Farmer's Weekly (South Africa)
FIELD NOTES FROM A NEW FARMER
Today more than ever, you need to look at methods of cutting costs. If your business is doing well, reducing overheads will boost your profits. If you are struggling, it may well save your operation from going bankrupt, says Mbali Nwoko.
Over the past months, many businesses have had to reduce costs drastically to remain afloat due to the economic conditions and uncertainty brought about by the COVID-19 pandemic. Farmers should be thinking along the same lines, if they are not doing so already.
Rising fuel prices, low market prices for certain fresh produce, retrenchments and a reduction in consumer spend should serve as indicators of where the economy is going and how this will affect the agriculture sector.
Put another way, farmers urgently need to look for ways to reduce overhead costs.
There is no telling when South Africa will see the back of the COVID-19 pandemic, and many business owners need to think of a different approach to running their operations over the coming months.

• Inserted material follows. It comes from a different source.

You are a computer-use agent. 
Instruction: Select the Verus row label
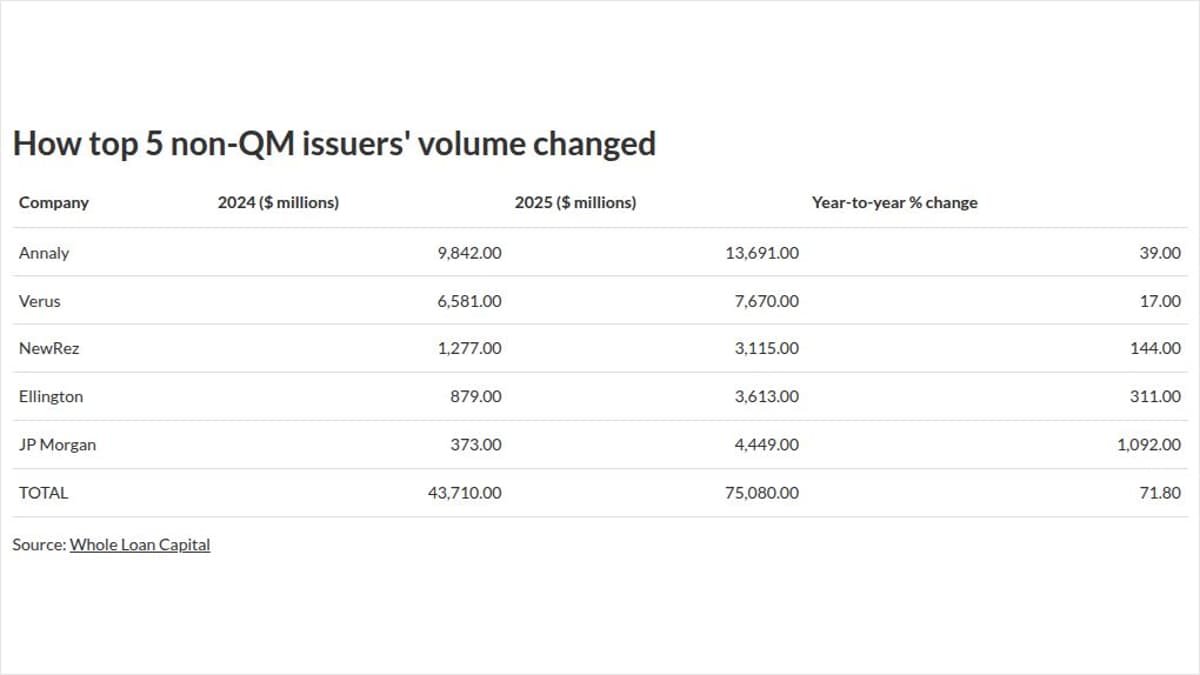tap(40, 301)
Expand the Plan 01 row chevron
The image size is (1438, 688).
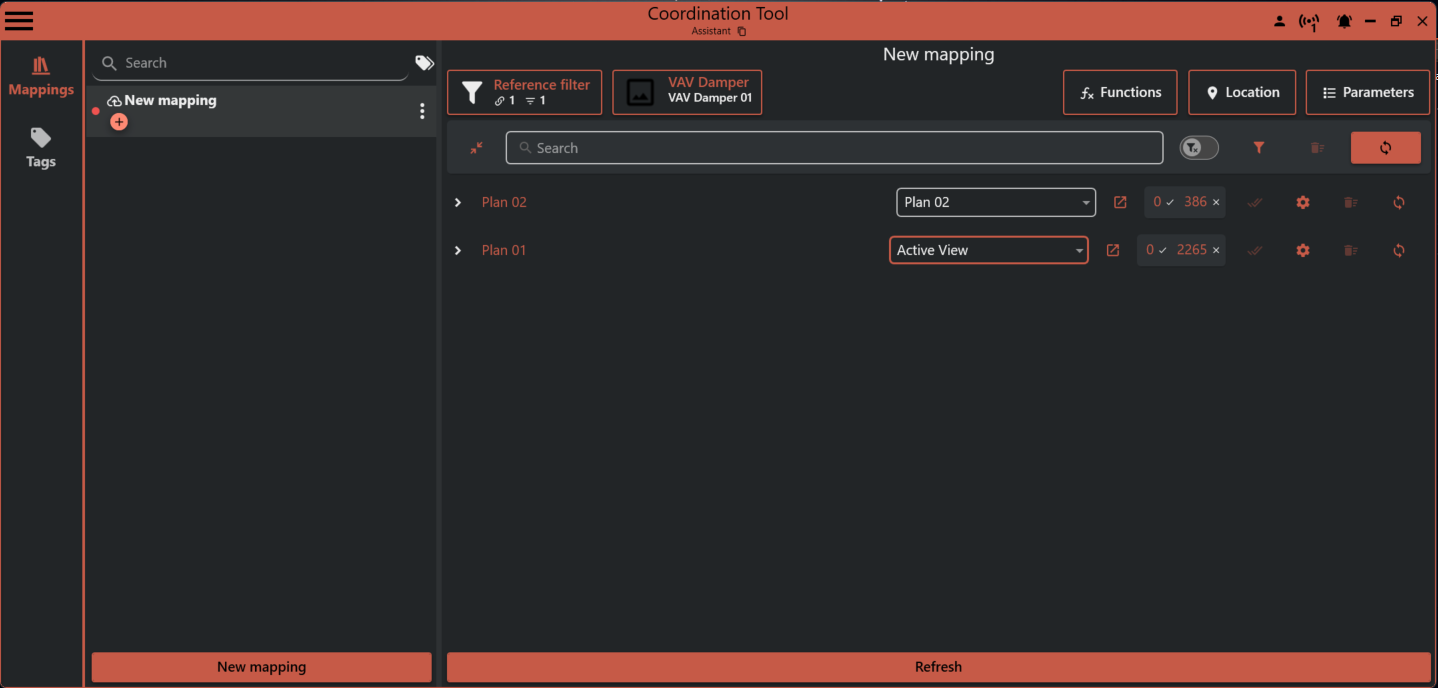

One of the most important strategies under these circumstances is to prioritise expenses that are crucial to business growth and to do away with expenses that are not essential.
Cutting costs does not necessarily mean that your business is in financial trouble; it’s a strategic, planned approach aimed at ensuring long-term business survival and continuity.
TIPS ON CUTTING COSTS
There are several ways that you can reduce the monthly overheads in your business, including:
• Decrease employee headcount
One of the first measures that many companies resort to when trying to cut costs is to reduce the number of employees in the workplace.
To do this effectively and fairly, you will need to carefully evaluate every employee’s role and contribution to the company. In general, businesses tend to retrench individuals in administrative or supportive roles first and retain individuals in income-generating positions.
On the farm, you would tend to retain workers who perform specific tasks and retrench those who carry out minor tasks.
Another way to reduce your overheads where employees are concerned is to outsource. If it requires a team of five people to manage your monthly bookkeeping, for example, consider hiring an accounting firm that will do the same work for half of the amount it costs to have five people on your payroll.
• Prioritise equipment and machinery
Businesses such as Uber have shown that there are many ways that companies can thrive today without having to own assets.
If your farm has tractors, implements and other machinery on its balance sheet that are not bringing in any value to your business, consider selling them, or downsizing some items to better suit the reduced size or output of your current operation.
• Turn production assets into income-generating assets
Some machinery and equipment can be rented out to other farmers.
Similarly, a packhouse on your farm used to its full capacity only during the summer season could be converted into an additional income stream during winter.
You could, for example, package and process fresh produce and distribute to clients looking for a specific product.
Most companies in the food/retail business prefer not to process or package in-house and would rather pay a premium to outsource that function.
• New contracts
Another way to reduce monthly overheads is to consider selling in bulk; less packaging would then be required. Review existing contracts with customers and suppliers, and identify any cost-saving measures that can be implemented in future agreements.
• Train staff
Train your staff members and refresh them on some of their workplace responsibilities as well as the effective use of company resources. Yes, this will cost money, but it will be worth it in the long run.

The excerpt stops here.